I'd recommend anyone interested in Confidential Computing to read the work from Rodrigo Branco (@BSDaemon) to understand why it's mostly a failure and a PR stunt from cloud providers to give the illusion that the customer stays in control, while at the same time the hardware capabilities CC is built upon are unsecure (and can't be fixed by firmware or microcode update, most of the time).

For example, a direct link to his keynote slides from ESA 3S conference last year (PDF): https://indico.esa.int/event/528/attachments/5988/10212/Keyn...

▲

mnahkies 5 days ago | parent [-]

The slides were an interesting read, I'd enjoy seeing the talk if it was recorded.

They finish mentioning in "2023" though, we're in the back half of 2025 now - has anything changed significantly in the past couple of years? (I genuinely don't know)

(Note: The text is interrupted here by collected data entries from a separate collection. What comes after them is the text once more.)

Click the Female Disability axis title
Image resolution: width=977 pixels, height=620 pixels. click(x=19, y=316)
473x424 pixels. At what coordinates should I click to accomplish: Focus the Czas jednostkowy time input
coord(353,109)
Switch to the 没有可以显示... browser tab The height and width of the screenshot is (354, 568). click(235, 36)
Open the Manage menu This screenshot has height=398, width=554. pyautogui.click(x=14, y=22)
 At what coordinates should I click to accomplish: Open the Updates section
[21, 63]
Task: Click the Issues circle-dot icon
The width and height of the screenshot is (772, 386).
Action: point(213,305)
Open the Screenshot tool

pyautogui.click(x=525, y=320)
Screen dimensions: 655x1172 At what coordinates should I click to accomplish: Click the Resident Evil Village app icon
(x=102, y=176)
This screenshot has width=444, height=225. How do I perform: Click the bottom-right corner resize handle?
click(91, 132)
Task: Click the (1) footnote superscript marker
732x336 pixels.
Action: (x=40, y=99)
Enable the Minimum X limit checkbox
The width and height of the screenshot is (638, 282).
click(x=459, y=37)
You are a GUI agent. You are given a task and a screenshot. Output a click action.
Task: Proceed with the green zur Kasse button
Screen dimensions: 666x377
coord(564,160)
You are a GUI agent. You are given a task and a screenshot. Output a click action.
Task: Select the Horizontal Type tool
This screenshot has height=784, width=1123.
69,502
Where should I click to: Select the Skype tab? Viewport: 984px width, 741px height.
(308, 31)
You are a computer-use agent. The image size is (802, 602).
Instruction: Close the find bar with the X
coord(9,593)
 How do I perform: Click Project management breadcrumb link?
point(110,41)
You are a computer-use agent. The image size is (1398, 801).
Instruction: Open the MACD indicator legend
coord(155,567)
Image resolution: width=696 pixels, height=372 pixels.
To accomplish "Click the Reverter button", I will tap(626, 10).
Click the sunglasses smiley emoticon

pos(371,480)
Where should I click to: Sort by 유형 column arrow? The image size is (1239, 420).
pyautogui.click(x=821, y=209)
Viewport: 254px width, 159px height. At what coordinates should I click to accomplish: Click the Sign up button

	▲	JambalayaJimbo a day ago \| parent \| next [-]
		I work in the space as a developer of an SGX based application. In the last few years, VM solutions have become much more popular, and our cloud provider has been pushing us to transition to AMD SEV-SNP. We haven't transitioned yet, so I cannot speak to them in great detail, but they certainly appear to greatly simplify app development.
	▲	wahern 4 days ago \| parent \| prev [-]
		Nope. Newer hardware, newer exploits.